Biomass Pellet Factory Setup for Agricultural Waste in Bolivia

RICHI MACHINERY
Project Overview
An agricultural waste processing startup reached out to RICHI Machinery about a 10-15t/h biomass pellet factory setup for agricultural waste in Bolivia with an annual capacity of 30,000 tons of biomass pellets (running 8 hours per day, 300 days per year). The facility produces fuel pellets from soybean residues (stems, pods), corn stalks and cobs, and rice husks for industrial boilers, brick kilns, and heating systems in eastern Bolivia.
The client is located in Santa Cruz de la Sierra, Bolivia’s largest city and the center of the country’s agricultural industry. The Santa Cruz region produces about 70% of Bolivia’s soybeans (3+ million tons annually) and significant corn and rice. The client noticed that most farmers burn their crop residues after harvest (May-June for soybeans, July-August for corn, April-May for rice), creating air quality problems in the dry season.
The biomass pellet plant is built on a 6,661m² site (about 1.6 acres) with a 1,500m² production building (steel frame, 8m ceiling height), an 800m² raw material warehouse, and a 300m² finished goods warehouse. The client converted an existing steel structure – originally used for grain storage – into the production building.
Total investment was about 325,000 USD (including equipment,building modifications,and working capital),of which 162,000 was the equipment cost. The client operates with only 6 staff (all local, no on-site accommodation), one shift per day.

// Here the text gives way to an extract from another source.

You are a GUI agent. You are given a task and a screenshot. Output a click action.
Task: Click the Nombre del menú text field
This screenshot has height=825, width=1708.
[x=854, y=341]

This case study walks through how RICHI designed a simple, low-cost biomass pellet factory for a small startup in Bolivia.
10-15T/H
capacity
$325,000
investment
Bolivia
location
Biofuel
project type
RICHI MACHINERY
Bolivia Market Context for Agricultural Waste Pellets
Bolivia’s agricultural sector is concentrated in the eastern lowlands (Santa Cruz, Beni, Pando). Key crops and their residues:
| Crop | Annual production (Santa Cruz region) | Residue type | Residue volume (million tons) |
|---|---|---|---|
| Soybeans | 3+ million tons | Stems, pods, leaves | 4-5 |
| Corn | 1-1.5 million tons | Stalks, cobs, husks | 2-3 |
| Rice | 500,000+ tons | Husks, straw | 0.5-1 |
| Sunflower | 200,000+ tons | Stalks, heads | 0.2-0.3 |
Total agricultural residue: 7-9 million tons annually. Current utilization rate: less than 10%. Most is burned in the field.
The problem: Field burning during the dry season (May-October) creates heavy smoke (“humo de biomasa”) that blankets Santa Cruz city, causing respiratory problems and flight cancellations at Viru Viru International Airport. The government has imposed burning restrictions and fines.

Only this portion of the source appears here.